Pois o jornalista do séc. XXI, fazedor (mais do que escriba ou leitor) de notícias, arauto da desgraça, capaz de transformar um espirro numa pandemia e uma careta do José Veiga num insulto ao Pinto da Costa, é incondicionalmente fiel ao dono, como o cão do Guerra Junqueiro. Em nome dessa fidelidade, cria o estardalhaço necessário e a fumaça suficiente que lhe garanta, a ele, à ceia, uma descansada bucha; e ao dono, audiência, anunciantes e dinheiro. Para isso, mexe com tudo, inventa tudo, conta tudo, como o "bacorote honradiço" do Sá de Miranda.
Os serviços de alerta para a gripe aviária, em Portugal, recebem todos os dias, cerca de 80 telefonemas que, até à data, contabilizam outros tantos falsos alarmes. A vizinha do 2.º esquerdo, por cima do apartamento onde moro, tem uma catatua que, espanafrando as asas, me inunda a cozinha de bafienta poalha. Cedo à tentação e ligo a alguém? Acho que não. Vou sentir a falta do cheiro a feno, doce lembrança dos meus verdes começos. Não é que tivesse por hábito comer palha, mas o cheiro, esse, acompanhou-me até aos 10 anos, trazido pela brisa que varria a eira mais próxima da minha casa, lá na terra.

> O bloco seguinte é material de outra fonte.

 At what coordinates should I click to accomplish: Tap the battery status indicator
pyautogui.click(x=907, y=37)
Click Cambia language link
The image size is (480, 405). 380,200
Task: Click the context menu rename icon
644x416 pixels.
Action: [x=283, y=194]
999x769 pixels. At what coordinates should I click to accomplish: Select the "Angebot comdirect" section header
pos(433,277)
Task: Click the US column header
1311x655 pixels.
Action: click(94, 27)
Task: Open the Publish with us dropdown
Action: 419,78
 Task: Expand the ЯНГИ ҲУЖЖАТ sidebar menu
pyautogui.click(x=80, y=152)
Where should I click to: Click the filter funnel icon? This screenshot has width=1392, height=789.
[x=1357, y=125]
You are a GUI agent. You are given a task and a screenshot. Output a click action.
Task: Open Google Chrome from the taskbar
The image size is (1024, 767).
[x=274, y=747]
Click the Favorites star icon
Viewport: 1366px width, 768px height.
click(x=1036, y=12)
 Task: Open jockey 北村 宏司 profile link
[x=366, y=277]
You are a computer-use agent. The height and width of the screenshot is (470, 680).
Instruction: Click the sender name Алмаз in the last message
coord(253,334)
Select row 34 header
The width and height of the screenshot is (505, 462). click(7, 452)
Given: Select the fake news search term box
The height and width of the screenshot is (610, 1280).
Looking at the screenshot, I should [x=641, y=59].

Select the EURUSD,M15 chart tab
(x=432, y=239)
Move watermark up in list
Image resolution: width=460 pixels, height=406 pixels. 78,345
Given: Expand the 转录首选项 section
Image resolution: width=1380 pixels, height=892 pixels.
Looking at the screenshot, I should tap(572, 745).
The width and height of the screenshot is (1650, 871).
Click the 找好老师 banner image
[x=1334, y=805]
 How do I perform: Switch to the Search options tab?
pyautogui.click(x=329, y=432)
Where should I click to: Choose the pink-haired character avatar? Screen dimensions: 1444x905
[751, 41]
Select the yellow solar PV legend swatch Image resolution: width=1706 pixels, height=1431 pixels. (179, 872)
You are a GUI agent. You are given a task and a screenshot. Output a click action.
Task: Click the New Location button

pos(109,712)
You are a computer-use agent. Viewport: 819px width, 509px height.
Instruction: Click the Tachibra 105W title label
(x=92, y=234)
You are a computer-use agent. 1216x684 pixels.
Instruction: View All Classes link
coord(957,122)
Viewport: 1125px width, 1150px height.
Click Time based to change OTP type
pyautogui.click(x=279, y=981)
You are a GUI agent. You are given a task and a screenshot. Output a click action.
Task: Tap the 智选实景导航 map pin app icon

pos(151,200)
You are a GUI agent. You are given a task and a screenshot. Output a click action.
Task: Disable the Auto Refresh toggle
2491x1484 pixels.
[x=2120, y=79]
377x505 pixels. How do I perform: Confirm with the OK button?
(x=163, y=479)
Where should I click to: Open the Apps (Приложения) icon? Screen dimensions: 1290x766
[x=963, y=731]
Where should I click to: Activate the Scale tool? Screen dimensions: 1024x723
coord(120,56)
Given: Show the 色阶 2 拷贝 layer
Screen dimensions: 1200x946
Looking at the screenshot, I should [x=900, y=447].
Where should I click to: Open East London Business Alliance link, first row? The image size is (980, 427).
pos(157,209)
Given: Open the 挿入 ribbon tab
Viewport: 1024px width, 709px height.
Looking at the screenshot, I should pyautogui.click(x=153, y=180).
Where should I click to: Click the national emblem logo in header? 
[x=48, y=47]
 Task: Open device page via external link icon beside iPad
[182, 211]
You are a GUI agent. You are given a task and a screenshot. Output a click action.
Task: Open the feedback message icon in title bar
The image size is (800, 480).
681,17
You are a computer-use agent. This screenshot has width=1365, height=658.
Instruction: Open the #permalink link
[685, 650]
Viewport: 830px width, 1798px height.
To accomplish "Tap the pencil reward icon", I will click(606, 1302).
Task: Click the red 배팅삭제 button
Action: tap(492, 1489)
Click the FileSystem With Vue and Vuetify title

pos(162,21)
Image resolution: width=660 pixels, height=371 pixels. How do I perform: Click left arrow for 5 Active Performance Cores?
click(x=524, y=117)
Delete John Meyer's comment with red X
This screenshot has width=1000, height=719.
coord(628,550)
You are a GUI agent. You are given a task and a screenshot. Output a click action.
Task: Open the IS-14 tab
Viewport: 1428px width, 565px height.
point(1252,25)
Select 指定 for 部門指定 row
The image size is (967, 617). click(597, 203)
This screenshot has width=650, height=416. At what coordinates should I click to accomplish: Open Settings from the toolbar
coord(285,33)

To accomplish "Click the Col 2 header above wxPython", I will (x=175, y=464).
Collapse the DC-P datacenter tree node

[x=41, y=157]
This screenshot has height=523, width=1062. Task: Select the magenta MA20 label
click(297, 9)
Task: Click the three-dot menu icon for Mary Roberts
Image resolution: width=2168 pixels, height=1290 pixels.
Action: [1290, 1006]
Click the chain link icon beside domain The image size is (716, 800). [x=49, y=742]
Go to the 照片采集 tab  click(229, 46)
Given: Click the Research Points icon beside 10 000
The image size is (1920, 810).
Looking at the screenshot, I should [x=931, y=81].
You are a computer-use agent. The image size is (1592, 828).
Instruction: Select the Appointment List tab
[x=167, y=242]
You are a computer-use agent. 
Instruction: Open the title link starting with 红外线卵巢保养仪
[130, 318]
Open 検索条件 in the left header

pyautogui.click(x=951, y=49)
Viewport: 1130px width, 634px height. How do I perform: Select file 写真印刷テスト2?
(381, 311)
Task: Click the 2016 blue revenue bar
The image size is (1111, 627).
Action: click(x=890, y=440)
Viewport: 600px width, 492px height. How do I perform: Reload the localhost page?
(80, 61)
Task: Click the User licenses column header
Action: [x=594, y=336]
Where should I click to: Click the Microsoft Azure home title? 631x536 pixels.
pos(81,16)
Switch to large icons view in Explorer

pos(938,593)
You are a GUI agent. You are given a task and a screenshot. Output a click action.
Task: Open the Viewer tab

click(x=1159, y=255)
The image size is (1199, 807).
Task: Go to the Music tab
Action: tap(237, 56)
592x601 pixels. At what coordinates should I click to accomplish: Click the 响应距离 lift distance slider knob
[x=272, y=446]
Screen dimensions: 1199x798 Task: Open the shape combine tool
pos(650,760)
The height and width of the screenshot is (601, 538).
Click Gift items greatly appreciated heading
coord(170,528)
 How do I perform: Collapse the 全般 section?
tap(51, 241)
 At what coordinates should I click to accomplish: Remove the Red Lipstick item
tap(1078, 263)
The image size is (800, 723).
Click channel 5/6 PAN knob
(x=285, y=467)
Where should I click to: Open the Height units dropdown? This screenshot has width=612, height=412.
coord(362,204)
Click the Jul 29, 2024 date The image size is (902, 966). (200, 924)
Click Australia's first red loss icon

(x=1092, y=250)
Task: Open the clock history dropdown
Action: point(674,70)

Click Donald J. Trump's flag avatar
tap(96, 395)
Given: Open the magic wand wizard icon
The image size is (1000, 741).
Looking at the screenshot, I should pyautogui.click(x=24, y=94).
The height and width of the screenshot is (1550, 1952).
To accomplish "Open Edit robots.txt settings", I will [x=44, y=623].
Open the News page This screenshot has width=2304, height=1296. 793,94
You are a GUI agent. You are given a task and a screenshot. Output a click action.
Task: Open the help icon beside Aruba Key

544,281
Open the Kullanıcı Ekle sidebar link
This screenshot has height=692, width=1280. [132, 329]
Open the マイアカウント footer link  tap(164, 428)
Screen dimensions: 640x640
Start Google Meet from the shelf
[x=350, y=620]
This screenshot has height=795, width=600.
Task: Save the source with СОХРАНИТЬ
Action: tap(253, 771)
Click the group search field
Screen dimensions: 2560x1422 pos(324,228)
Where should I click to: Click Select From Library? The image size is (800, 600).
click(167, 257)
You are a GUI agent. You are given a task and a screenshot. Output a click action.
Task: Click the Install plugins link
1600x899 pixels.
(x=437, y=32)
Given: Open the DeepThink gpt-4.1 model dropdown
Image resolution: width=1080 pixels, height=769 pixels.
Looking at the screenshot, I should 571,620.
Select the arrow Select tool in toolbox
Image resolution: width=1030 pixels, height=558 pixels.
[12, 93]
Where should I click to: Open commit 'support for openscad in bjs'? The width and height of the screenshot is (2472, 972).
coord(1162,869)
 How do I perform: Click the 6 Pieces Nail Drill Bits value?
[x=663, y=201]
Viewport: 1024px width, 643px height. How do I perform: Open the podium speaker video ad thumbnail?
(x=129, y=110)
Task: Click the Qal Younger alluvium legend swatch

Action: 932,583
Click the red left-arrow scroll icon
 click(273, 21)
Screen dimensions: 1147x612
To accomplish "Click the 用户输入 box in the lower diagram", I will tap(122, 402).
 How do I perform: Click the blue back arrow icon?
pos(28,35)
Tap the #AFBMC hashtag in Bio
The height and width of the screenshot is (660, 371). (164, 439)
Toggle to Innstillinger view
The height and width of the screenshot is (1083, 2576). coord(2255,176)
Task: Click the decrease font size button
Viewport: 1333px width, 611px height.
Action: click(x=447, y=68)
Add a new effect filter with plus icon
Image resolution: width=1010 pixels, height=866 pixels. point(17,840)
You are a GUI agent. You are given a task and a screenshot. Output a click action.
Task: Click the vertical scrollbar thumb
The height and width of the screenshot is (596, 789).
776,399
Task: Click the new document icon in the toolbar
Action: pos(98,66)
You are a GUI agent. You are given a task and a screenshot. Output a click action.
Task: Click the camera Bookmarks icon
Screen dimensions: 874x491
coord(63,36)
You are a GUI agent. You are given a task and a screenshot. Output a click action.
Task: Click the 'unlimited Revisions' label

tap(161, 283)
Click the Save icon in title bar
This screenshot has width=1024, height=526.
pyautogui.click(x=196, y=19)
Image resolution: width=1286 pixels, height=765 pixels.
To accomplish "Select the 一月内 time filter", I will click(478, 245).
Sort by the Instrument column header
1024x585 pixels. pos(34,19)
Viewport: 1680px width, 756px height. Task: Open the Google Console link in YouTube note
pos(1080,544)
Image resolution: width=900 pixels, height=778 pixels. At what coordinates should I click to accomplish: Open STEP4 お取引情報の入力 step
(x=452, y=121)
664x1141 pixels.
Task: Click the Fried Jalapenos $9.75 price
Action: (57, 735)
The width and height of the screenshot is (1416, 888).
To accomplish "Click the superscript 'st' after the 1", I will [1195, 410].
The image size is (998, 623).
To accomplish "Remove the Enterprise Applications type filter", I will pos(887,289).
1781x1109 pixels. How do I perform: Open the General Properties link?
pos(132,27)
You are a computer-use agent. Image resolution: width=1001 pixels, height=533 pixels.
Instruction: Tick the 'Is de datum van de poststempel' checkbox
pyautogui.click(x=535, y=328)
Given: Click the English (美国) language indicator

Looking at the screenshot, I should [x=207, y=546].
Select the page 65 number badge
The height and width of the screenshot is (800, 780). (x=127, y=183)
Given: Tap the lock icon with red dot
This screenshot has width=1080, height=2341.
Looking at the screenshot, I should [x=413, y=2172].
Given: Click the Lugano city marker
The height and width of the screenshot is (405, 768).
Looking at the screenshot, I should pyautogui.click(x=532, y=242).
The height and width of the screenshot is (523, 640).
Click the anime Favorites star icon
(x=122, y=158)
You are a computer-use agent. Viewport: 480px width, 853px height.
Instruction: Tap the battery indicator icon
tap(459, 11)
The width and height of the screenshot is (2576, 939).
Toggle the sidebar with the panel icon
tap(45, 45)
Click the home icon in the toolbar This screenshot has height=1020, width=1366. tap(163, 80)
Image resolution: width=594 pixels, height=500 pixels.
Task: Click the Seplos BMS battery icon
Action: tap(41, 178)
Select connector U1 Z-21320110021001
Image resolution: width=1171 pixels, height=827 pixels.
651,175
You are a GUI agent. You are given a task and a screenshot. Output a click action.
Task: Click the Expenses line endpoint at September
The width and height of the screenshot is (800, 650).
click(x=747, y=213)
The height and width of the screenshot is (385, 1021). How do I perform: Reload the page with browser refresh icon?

Continuo viciado na doce exalação, o que me conforta: se um dia tiver (mesmo) de a comer - à palha, bem entendido - não será grande o sacrifício.
Publicado por ACarvalho em março 20, 2006 03:03 PMconcordo consigo, quando refere a existência de uma espécie de paranóia colectiva sobre a Gripe das Aves. Ela existe e é potenciada e exagerada pelos Media que estão sempre prontos a exagerar uma notícia desde que isso lhes traga audiências.
Neste contexto, os Media têm preferido o Sensacionalismo à Informação. Excepção seja dada à TV2 que ontem à tarde emitiu um prudente, bem informado, mas preocupante documentário sobre o que poderia acontecer quando (não é "se") o virus mutar: pouco menos que o fim da civlização tal como a conhecemos... Exagero? Não creio... Viu a reportagem? A anos luz das nossas mini-reportagens das outras televisões...
Afixado por: rui martins em março 20, 2006 08:20 PMConcordo em absoluto com o que escreveu nas entrelinhas. Com o jornalismo televiso que temos, parece que vivemos no país das desgraças.
Todos os dias, mas mesmo todos os dias, se fazem imensas coisas boas, milhares de Portugueses labutam em prol do seu paíse aqueles senhores afirmam que o que vende são as desgraças.
Enfim, cansam-me.
Por isso deixei de ver o telejornal ou como muitas vezes digo, o momento da necrologia.